▶ **SOURCE PASSAGE**
By Tony Nuspl, Ph.D. in History
Thursday, December 3, 2009
On the plus side, there are at least three things Obama stated in his Presidential speech on December 1st that are what peace-minded Americans have wanted for some time now:
1) an exit date, the time frame of ending the occupation of Afghanistan by July 2011 -- his administration will be judged by this benchmark, come elections in 2012; he also reasserted that at least "combat brigades" will be out of Iraq by summer 2010, and "all of our troops by the end of 2011" --again, if executed as promised, both Iraq & Afghanistan would be wound down, with this schedule, before he's up for re-election.
2) a direct statement that we do not intend to occupy the country indefinitely (Obama stated "We have no interest in occupying your country."), putting the kibosh on the Pentagon's plans for endless war, and explicitly repudiating neo-con plans for so-called "nation-building" --and one can hope that means no permanent bases, either.
3) a promise to uphold human rights, an issue of grave concern given the known problems at Bagram prison, in Afghanistan, a legal black hole for many of its inmates, despite that prison being run by U.S. authorities; although Obama did not acknowledge the problems at Bagram explicitly in his speech, he did reaffirm his commitment to closing Guantanamo, the more notorious U.S.-run prison.
There were other encouraging elements to his speech. On the whole, Obama's pitch was that we cannot afford either Iraq or Afghanistan, that the cost of $1 trillion so far is too high; it's time to wind down. That dose of realism at a time when the U.S. faces 10% unemployment (17% when you include the underemployed) and when 1 in 8 people are on food stamps (1 in 4 children), is deeply appreciated. Can we redirect spending priorities yet?
Also fortunate, on the basis of what was said in the speech, it at least sounds like the neo-cons are finally out of favor. In reference to neo-con lobbying in favor of open-ended commitments to so-called “nation-building” (military occupation), Obama stated : "I reject this course. America has no interest in fighting an endless war in Afghanistan. America will have to show our strength in the way that we end wars. We do not seek to occupy other nations. We will not claim another nation's resources or target other peoples because their faith or ethnicity is different from ours." That was a pretty clear allusion to the neo-con agenda that got the U.S. mired in Iraq, under Bush-Cheney's duumvirate. Obama has stared down the neo-cons with their advocacy of the belligerent/egregious use of U.S. might all over the globe.

Entries from a dataset

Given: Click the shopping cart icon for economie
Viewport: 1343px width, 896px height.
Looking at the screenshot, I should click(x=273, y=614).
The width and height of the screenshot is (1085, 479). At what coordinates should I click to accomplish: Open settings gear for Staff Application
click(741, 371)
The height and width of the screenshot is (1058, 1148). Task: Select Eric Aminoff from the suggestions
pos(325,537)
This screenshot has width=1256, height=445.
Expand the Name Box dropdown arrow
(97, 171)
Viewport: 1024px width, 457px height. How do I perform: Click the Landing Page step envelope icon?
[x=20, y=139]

* * *

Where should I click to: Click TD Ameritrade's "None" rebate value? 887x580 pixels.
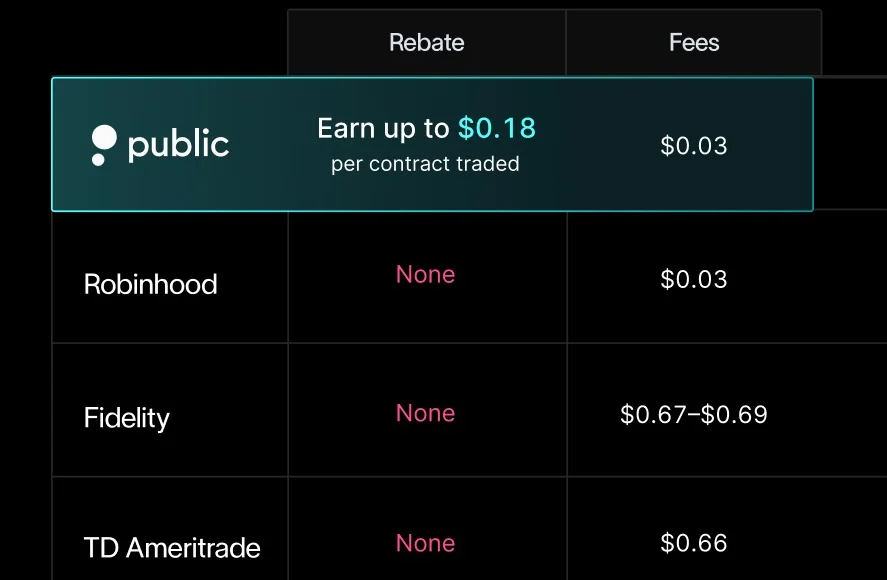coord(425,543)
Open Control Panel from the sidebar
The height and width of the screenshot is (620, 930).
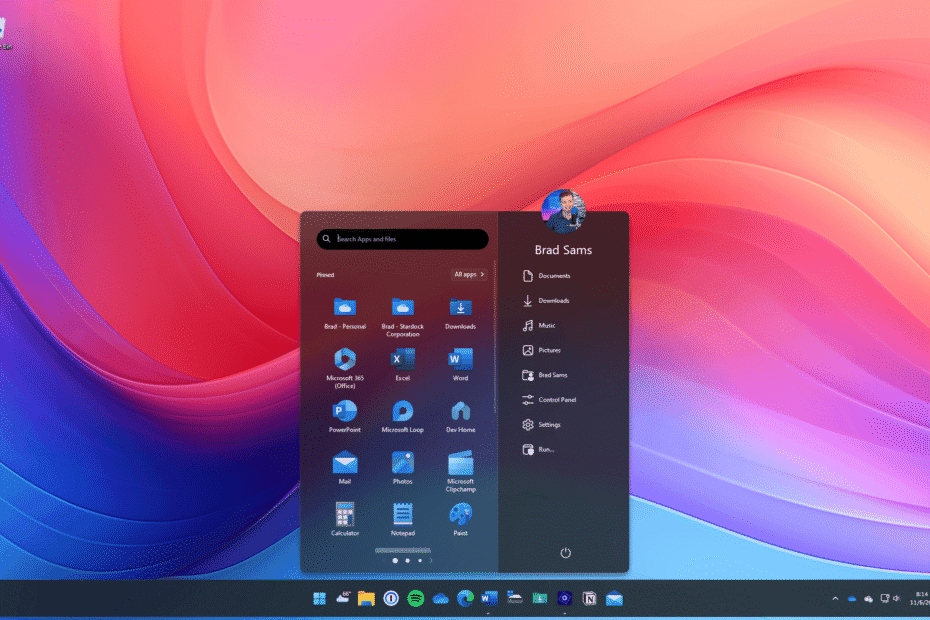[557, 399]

▶ **THE PROBLEM**
Decide whether each statement agrees with the commentary on Obama's speech, answering yes or no and quoting the words of the commentary that decide it: (a) The speech gave July 2011 as the time frame for ending the occupation of Afghanistan. (b) Obama explicitly acknowledged the problems at Bagram prison in his speech. (c) One in four people in the U.S. are on food stamps.

▶ **COMPLETED TASK**
(a) Yes: "the time frame of ending the occupation of Afghanistan by July 2011"
(b) No: "although Obama did not acknowledge the problems at Bagram explicitly in his speech"
(c) No: "1 in 8 people are on food stamps (1 in 4 children)"